Another thing to consider? How to practice good hygiene. There are steps you can take in your beauty routine to help prevent skin damage and infection.

From routine to hygiene, here’s what you need to know.

Establish a proper skin care routine

When it comes to establishing a proper skin care routine, it’s sometimes hard to know where to start.

“Everyone should have a daily skin care regimen,” said Dr. Phillip Khan , plastic surgeon with Novant Health Coastal Plastic Surgery . “If nothing else, it should consist of a basic cleanser and moisturizer.”

Khan recommended using a cleanser in the morning and in the evening to remove any bacteria on the skin. A foaming face wash is best for those with oily skin, while a gel cleanser works better for those with dry skin, Khan said.

Moisturizer should be applied in the morning and in the evening when the face is damp.

“I can’t underscore moisturizer with sunscreen enough,” Khan said. “The moisturizer you apply in the morning should have an SPF of at least 30.”

Avoid infection

When sharing any type of makeup or beauty tool, there is a risk for infection.

Sharing lip products can spread the cold sore virus. Sharing eye products can pass around pink eye.

If you share tools like tweezers, even within a family, there can be a risk for spreading bacteria.

“Natural and pathologic skin bacteria and skin contaminates can be passed on those tools,” Khan said. “It could easily spread from one person to the next. Properly cleaning these tools before and after use should be routine.”

Even sharing a jar of moisturizer could lead to the spread of bacteria. “Jars of moisturizer leave more room for cross contamination if used by more than one person.” Khan said.

Makeup brushes and tools should also be considered.
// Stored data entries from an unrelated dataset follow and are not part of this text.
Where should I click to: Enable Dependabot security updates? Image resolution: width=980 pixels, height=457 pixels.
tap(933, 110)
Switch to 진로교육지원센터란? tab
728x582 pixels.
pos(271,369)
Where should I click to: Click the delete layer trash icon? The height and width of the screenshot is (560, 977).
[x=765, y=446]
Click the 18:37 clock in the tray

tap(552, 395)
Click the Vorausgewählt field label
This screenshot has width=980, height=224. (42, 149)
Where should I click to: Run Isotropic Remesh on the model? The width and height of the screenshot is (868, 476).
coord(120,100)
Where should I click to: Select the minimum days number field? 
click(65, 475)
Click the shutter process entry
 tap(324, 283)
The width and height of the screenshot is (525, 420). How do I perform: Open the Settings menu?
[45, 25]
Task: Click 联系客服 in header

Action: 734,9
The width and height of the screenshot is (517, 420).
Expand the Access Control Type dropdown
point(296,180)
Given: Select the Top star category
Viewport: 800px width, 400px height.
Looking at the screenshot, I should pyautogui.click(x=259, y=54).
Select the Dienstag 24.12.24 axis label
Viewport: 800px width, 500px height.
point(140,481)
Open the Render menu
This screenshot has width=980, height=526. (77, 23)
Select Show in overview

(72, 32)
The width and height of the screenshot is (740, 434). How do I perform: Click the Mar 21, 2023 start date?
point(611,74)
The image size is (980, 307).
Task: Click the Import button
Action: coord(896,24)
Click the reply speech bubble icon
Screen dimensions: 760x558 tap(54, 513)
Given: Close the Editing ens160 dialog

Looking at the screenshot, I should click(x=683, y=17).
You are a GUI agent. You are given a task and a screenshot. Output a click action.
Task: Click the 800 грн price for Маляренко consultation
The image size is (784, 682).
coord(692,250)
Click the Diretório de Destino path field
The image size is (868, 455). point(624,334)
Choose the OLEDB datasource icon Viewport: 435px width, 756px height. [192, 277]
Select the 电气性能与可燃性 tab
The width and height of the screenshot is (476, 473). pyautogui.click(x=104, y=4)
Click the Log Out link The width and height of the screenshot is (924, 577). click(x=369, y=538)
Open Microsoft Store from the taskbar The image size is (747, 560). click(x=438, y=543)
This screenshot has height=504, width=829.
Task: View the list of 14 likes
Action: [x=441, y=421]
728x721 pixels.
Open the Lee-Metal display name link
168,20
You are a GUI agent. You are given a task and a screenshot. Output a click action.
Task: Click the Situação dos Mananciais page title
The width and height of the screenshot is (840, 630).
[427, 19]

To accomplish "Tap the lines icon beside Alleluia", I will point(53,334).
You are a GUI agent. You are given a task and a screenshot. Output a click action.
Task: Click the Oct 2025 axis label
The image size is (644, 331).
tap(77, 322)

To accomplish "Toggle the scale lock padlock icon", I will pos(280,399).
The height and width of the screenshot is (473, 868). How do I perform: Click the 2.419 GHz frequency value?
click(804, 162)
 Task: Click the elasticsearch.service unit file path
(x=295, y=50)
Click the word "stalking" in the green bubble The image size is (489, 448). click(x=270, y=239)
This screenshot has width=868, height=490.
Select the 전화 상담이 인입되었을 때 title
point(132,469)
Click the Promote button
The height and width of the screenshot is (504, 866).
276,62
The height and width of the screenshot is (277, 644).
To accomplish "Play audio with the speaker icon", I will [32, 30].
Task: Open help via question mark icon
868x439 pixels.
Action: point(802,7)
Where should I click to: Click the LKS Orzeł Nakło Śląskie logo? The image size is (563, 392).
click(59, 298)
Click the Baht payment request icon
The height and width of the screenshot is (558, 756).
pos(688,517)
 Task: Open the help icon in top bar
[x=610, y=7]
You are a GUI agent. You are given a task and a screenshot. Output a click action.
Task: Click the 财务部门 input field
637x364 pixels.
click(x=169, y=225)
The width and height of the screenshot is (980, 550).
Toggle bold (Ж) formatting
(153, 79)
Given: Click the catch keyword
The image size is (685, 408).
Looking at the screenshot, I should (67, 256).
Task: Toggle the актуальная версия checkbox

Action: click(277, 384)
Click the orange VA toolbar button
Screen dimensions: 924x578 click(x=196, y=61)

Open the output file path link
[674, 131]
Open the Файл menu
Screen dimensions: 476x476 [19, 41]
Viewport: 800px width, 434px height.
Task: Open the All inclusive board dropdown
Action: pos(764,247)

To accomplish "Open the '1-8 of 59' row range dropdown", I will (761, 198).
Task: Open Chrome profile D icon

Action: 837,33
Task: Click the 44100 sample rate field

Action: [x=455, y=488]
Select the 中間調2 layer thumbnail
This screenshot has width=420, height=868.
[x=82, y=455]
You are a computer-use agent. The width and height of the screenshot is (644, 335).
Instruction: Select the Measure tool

Since these tools are most likely used daily, they should be cleaned regularly.

And if you’re thinking about getting a manicure or pedicure at the salon, it may be wise to look up the standards for the sterility of their instruments. Most salons use an autoclave, which sterilizes by steam under pressure, or a disinfectant that is registered with the U.S. Environmental Protection Agency.

Khan said it’s best to do your homework and make sure they are using proper sterilizing techniques. Some of the tools used can be invasive, raising the likelihood of spreading infection.

“Establishing a proper beauty routine shouldn’t be overwhelming,” Khan said. “It’s mostly proper skin care and doing your research to find something that works best for you.”